Matthieu Baerts (NGI0) posted 2 patches 1 week, 2 days ago
[PATCH mptcp-net v2 1/2] mptcp: pm: avoid sending RM_ADDR over same subflow
Posted by Matthieu Baerts (NGI0) 1 week, 2 days ago
RM_ADDR are sent over an active subflow, the first one in the subflows
list. There is then a high chance the initial subflow is picked. With
the in-kernel PM, when an endpoint is removed, a RM_ADDR is sent, then
linked subflows are closed. This is done for each active MPTCP
connection.

MPTCP endpoints are likely removed because the attached network is no
longer available or usable. In this case, it is better to avoid sending
this RM_ADDR over the subflow that is going to be removed, but prefer
sending it over another active and non stale subflow, if any.

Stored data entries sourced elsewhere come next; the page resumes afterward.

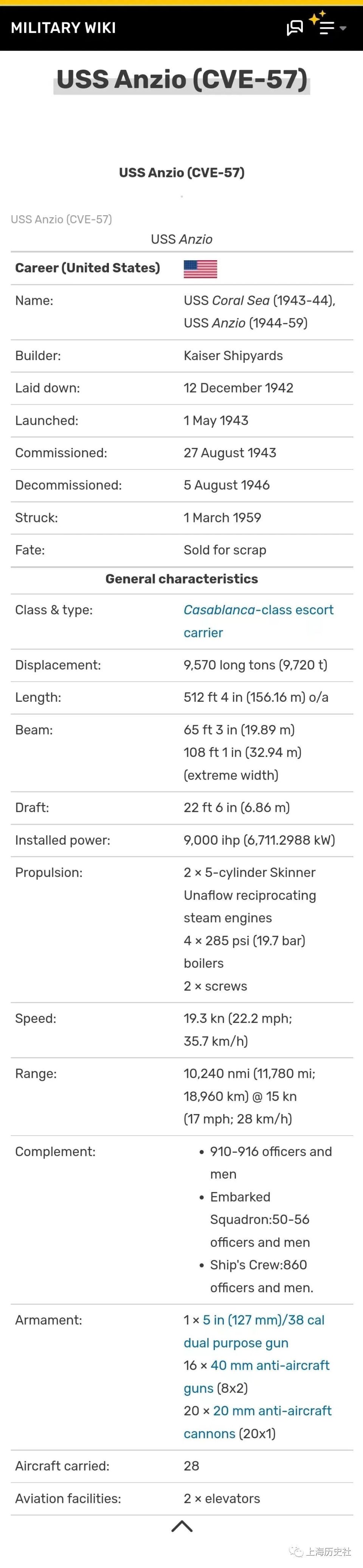Click the Career (United States) header
Screen dimensions: 363x1568
point(88,268)
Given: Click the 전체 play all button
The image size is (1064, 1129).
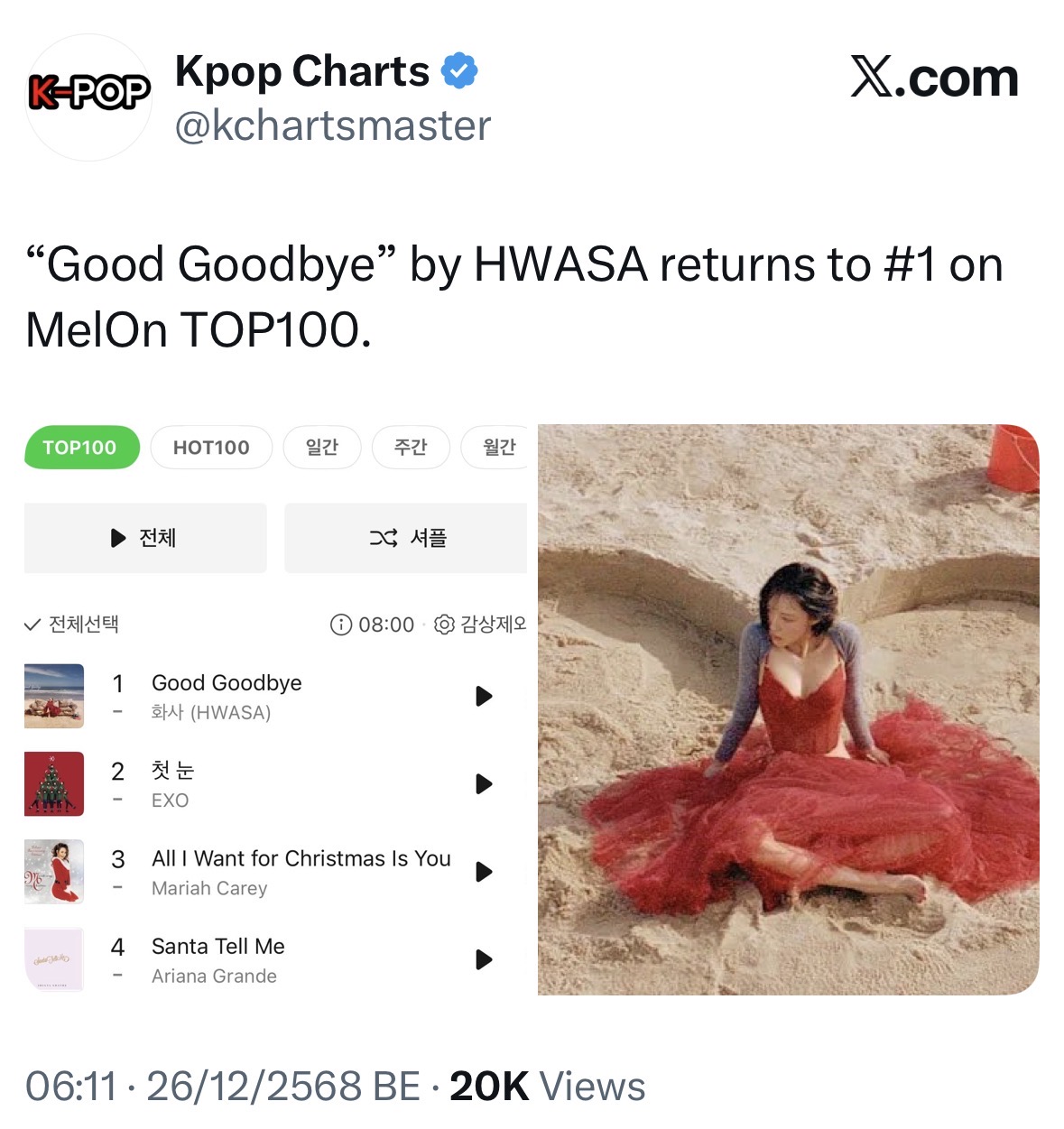Looking at the screenshot, I should (145, 538).
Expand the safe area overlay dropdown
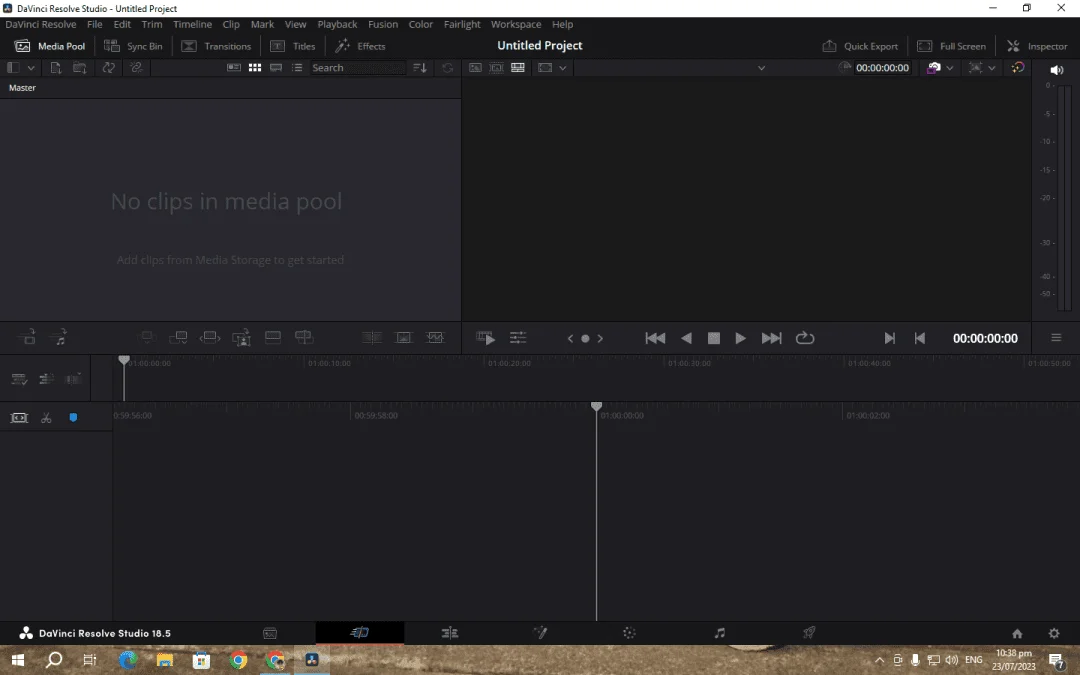The height and width of the screenshot is (675, 1080). (x=563, y=68)
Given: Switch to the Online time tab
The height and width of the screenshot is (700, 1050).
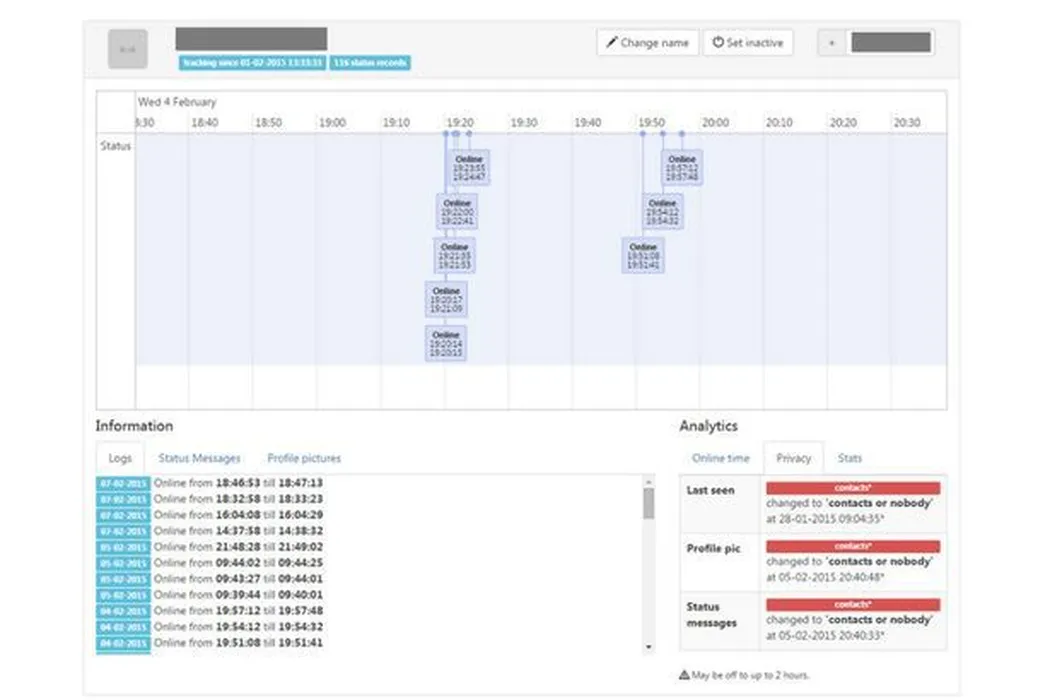Looking at the screenshot, I should (720, 458).
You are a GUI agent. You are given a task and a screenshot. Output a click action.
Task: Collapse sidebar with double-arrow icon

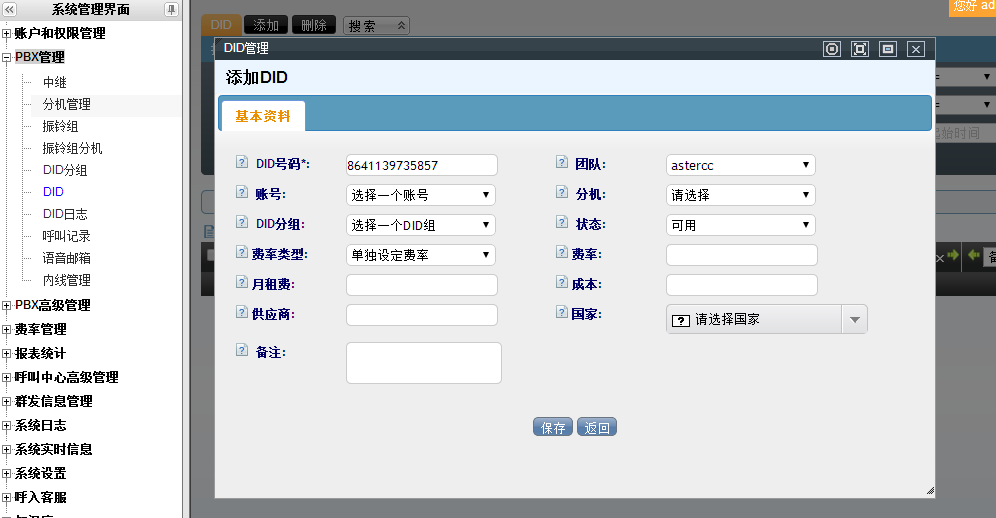(x=10, y=9)
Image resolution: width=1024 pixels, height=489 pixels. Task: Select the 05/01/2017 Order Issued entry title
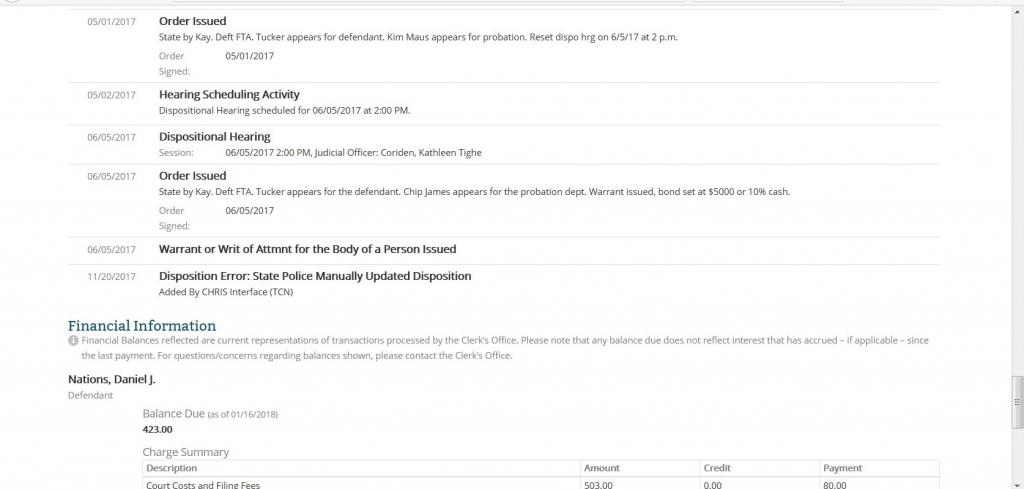point(192,21)
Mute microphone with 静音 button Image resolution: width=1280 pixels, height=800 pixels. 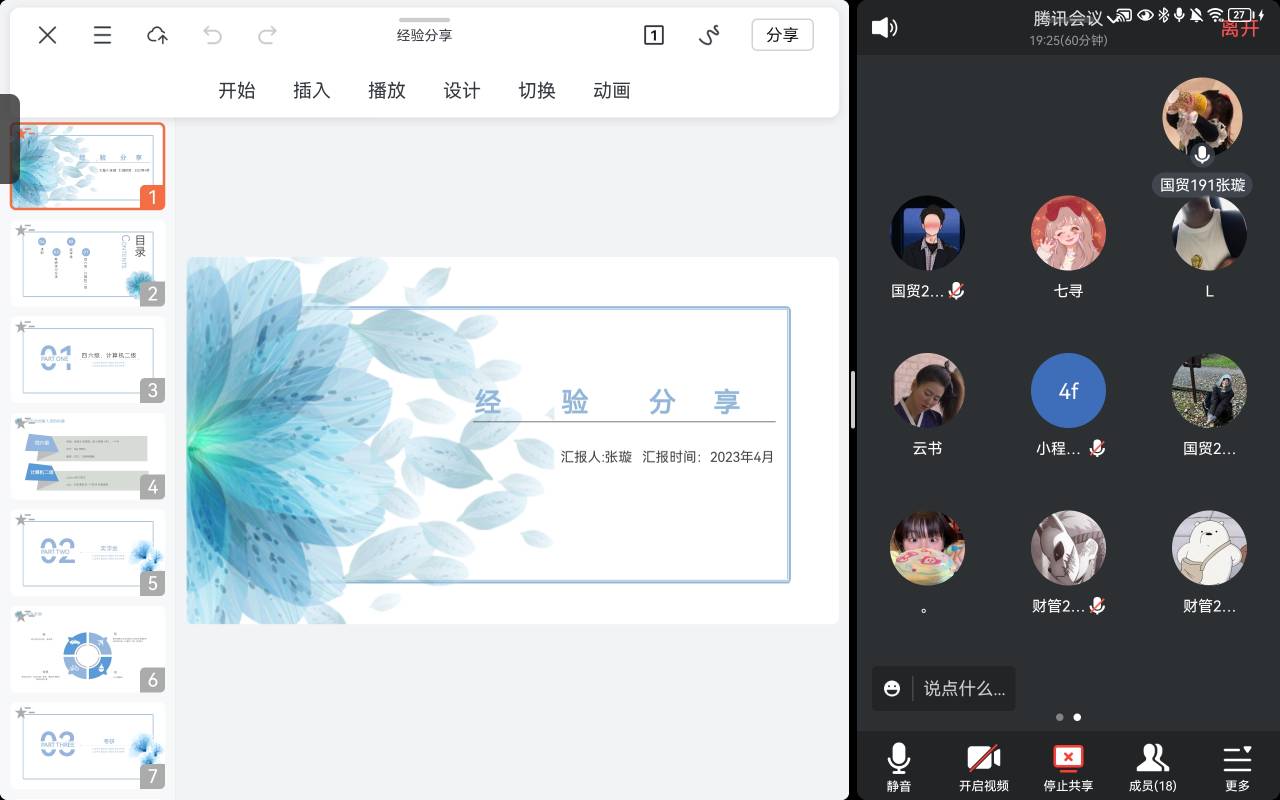point(898,767)
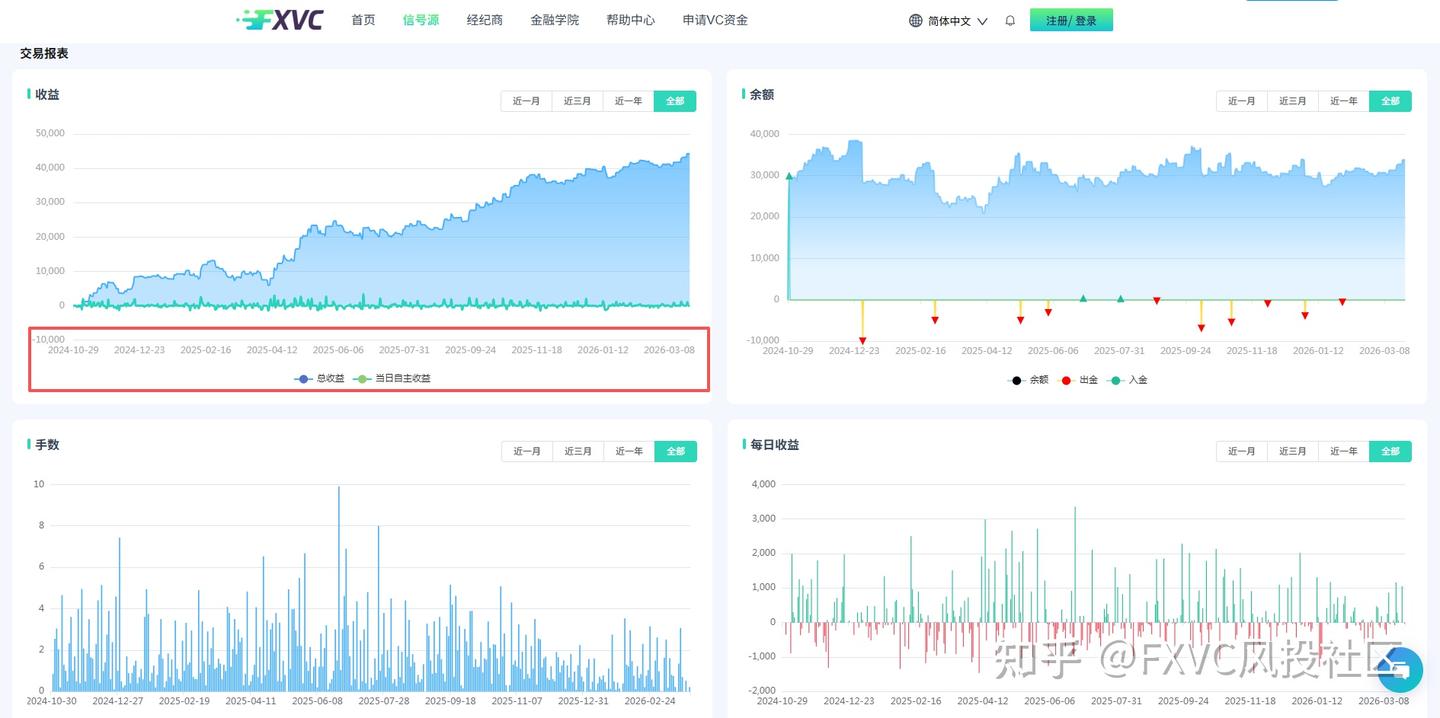Image resolution: width=1440 pixels, height=718 pixels.
Task: Select 近三月 filter in the 余额 panel
Action: 1292,100
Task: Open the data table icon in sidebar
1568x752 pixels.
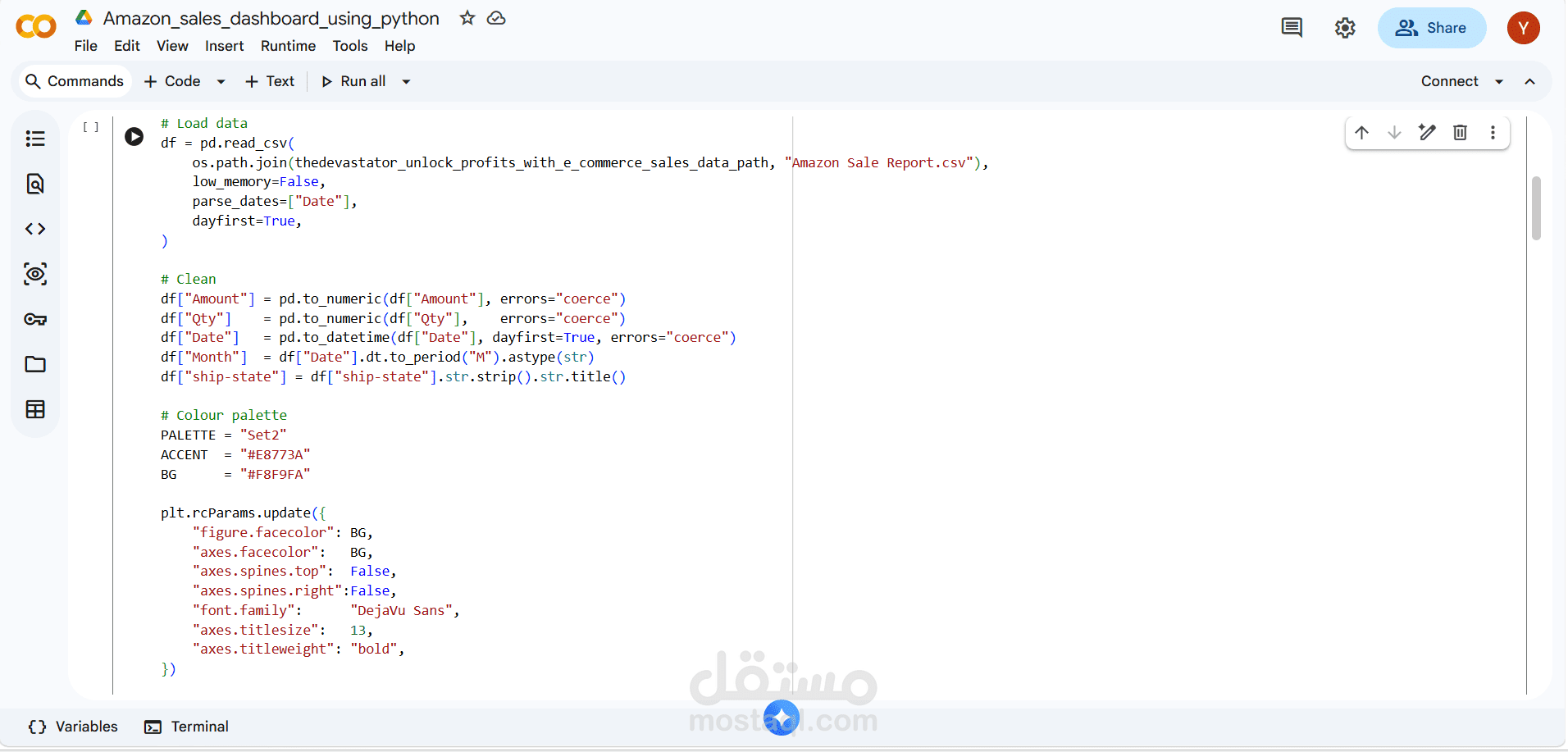Action: [35, 409]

This modification avoids situations where the other end is not notified
when a subflow is no longer usable: typically when the endpoint linked
to the initial subflow is removed, especially on the server side.

Fixes: 8dd5efb1f91b ("mptcp: send ack for rm_addr")
Reported-by: Frank Lorenz
Closes: https://github.com/multipath-tcp/mptcp_net-next/issues/612
Signed-off-by: Matthieu Baerts (NGI0) <matttbe@kernel.org>
---
Note: in my initial version, I only used one alternative for both
"stale" and "same id" subflows. I guess it is better to send over the
same subflow than a stale one, hence the priority, but there are then a
few more lines of code (but still readable, I think). To be discussed.

v2:
 - reduce one indentation level and s/rlist/rm_list/g
---
 net/mptcp/pm.c | 55 +++++++++++++++++++++++++++++++++++++++++++------------
 1 file changed, 43 insertions(+), 12 deletions(-)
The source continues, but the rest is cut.